Oxcarbazepine tied to increased risk of fragility fracture in children

In the treatment of children with epilepsy, oxcarbazepine (OXC), but not levetiracetam (LEV), appears to contribute to a higher risk of fragility fracture, a study has found.

The study used claims data extracted from the Optum Clinformatics Data Mart and included children aged 4–13 years at baseline with at least 5 years of continuous health plan enrolment, with a 1-year baseline (eg, prior to initiation of antiseizure medications [ASMs]) and 4 years of follow-up.

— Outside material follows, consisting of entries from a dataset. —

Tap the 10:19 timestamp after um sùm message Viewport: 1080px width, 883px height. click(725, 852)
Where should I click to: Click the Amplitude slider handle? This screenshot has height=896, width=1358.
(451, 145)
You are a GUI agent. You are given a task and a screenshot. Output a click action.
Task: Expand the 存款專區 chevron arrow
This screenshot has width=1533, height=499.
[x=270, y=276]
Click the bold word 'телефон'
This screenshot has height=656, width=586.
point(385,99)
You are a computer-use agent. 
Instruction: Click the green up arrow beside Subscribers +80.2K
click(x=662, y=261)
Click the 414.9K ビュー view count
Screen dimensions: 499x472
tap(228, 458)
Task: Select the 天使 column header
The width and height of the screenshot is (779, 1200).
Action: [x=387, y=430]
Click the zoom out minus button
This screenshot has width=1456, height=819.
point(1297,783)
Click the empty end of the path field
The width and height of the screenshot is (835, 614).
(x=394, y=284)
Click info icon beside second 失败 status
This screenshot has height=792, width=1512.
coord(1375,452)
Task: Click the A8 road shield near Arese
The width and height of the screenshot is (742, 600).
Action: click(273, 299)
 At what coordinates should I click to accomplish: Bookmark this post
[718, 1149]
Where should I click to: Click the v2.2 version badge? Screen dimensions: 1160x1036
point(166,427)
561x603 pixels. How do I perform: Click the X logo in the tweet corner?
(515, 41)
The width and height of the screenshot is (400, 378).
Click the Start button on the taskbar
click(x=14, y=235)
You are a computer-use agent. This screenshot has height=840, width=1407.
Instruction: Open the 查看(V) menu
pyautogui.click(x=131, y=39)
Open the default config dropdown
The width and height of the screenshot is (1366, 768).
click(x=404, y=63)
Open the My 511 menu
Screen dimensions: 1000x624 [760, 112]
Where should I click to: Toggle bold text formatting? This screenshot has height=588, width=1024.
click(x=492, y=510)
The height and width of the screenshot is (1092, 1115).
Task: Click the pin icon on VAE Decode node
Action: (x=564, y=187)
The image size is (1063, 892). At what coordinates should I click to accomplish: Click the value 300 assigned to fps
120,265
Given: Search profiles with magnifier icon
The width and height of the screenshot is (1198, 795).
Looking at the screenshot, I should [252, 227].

All the children were ASM-naïve and were grouped based on whether ASM treatment initiation included LEV or OXC. There also was a comparison group that included children without epilepsy and without ASM exposure. Nontrauma fracture was estimated as a claims-based proxy for fragility fracture.

During 4 years of follow-up, nontrauma fracture had a crude incidence rate (IR) of 21.5 (95 percent confidence interval [CI], 21.2–21.8) in the control group (n=271,346), 19.8 (95 percent CI, 12.3–27.2) in the LEV group (n=358), and 34.4 (95 percent CI, 21.1–47.7) for the OXC group (n=203).

Compared with the control group, the OXC group had an elevated incidence of nontrauma fractures (IR ratio [IRR], 1.60, 95 percent CI, 1.09–2.35), whereas the LEV group did not show any increase (IRR, 0.92, 95 percent CI, 0.63–1.34). Likewise, the OXC group had a greater incidence of nontrauma fractures compared with the LEV group (IRR, 1.74, 95 percent CI, 1.02–2.99).

The findings were consistent after adjusting for covariates, except when comparing OXC to LEV (hazard ratio, 1.71, 95 percent CI, 0.99–2.93), which was marginally statistically insignificant (p=0.053).

Studies are needed to determine whether these children could benefit from adjunct bone fragility therapies.